◆ SELECTION:
☆ ☆ ☆ ☆ ☆ ☆ ☆
# VW Caddy van interior clean up, and quick wash.



## ASH 54 (Sep 21, 2006)

Well I'm embarrassed to say that this is my daily drive, as you will see it was in a bit of a state.














































The only option was for me to remove the seats.
































































Out with the VAX










This was just from the seats.










Now to tackle the rest of the interior, the dyson made a great job of clearing this lot up.










Then the out with the VAX again



















Then cleaned the plastics with megs APC.














































There much better, thought I would give the outside a quick wash and towel dry.














































Bumpers cleaned with megs plastic X then megs trim detailer.

The exterior could do with a bit of time spending on it as there was a lot of tar spots. This will have to wait though 

Thanks


----------



## ryanuk (Jun 22, 2007)

very very nice!!! thats van is SUPER SUPER sexy.............


----------



## -tom- (Jan 27, 2009)
☆ ☆ ☆ ☆ ☆ ☆ ☆
◆ SUPPLIED INFORMATION:

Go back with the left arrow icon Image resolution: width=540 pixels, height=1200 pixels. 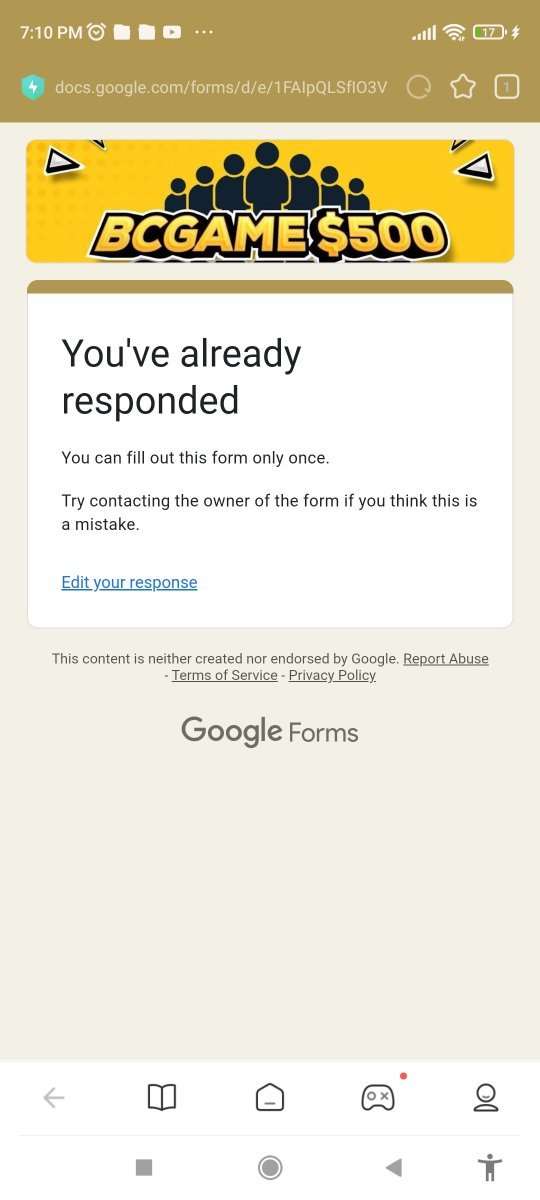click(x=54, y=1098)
☆ ☆ ☆ ☆ ☆ ☆ ☆
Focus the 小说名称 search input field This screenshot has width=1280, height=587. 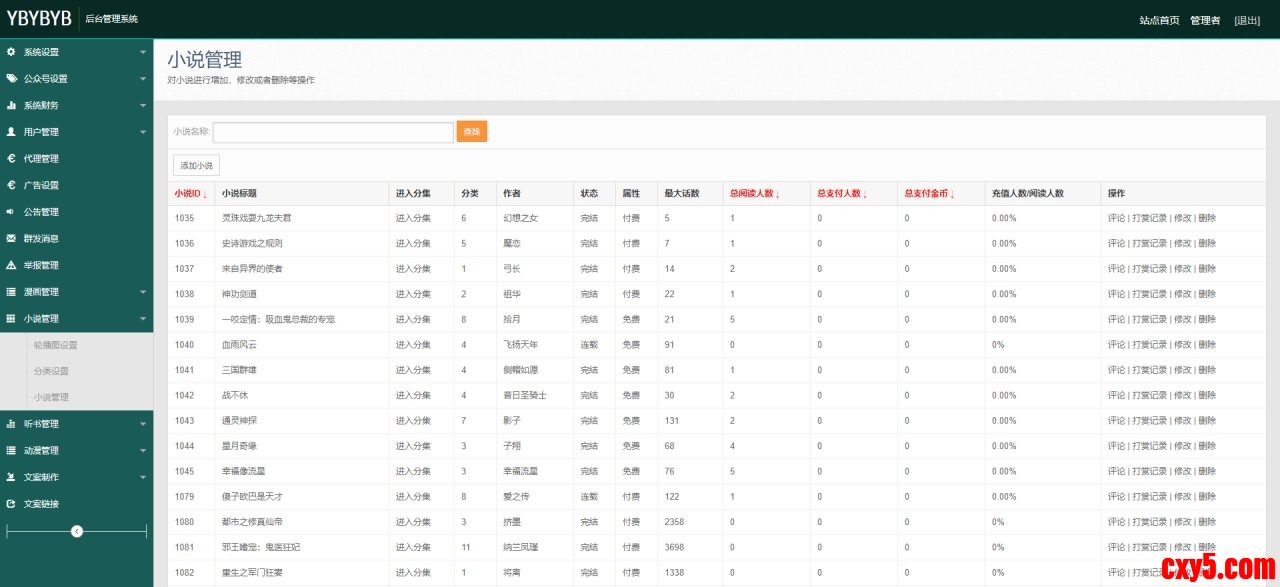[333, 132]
☆ ☆ ☆ ☆ ☆ ☆ ☆
◆ PROBLEM REQUIREMENTS: Pick up the VW Caddy van cleaning thread from its last line and write what comes next. The rows bear no relation to the VW Caddy van cleaning thread.

◆ RESULT OF THIS EXERCISE:
very nice  when u did the seats did you just spray with sampoo and scrub and use clean water and then extract with the vax??


----------



## Guest (Feb 7, 2010)

Awsome! Looks nice! Good work!


----------



## MadOnVaux! (Jun 2, 2008)

Liking that alot, its bound to get abit messy being your daily hack, looks better now 

Love the Lambo rep wheels, they look amazin


----------



## GlynRS2 (Jan 21, 2006)

Excellent work. :thumb:
One very cool looking van


----------



## MK1Campaign (Mar 27, 2007)

Very nice. What suspension you running?


----------



## ASH 54 (Sep 21, 2006)

-tom- said:


> very nice  when u did the seats did you just spray with sampoo and scrub and use clean water and then extract with the vax??


Just used the attachment on the VAX to spray on the shampoo and agitated it with the brush the sucked it all up


----------



## ASH 54 (Sep 21, 2006)

MK1Campaign said:


> Very nice. What suspension you running?


Vmaxx coilovers, KW kit was appealing but its just my work van


----------



## Detail My Ride (Apr 19, 2006)

Love it. Those wheels suit the van SO well, looks fantastic.


----------



## -tom- (Jan 27, 2009)

ASH 54 said:


> Just used the attachment on the VAX to spray on the shampoo and agitated it with the brush the sucked it all up


perfect need to do mine asap :thumb:


----------



## bluepeter (Dec 18, 2009)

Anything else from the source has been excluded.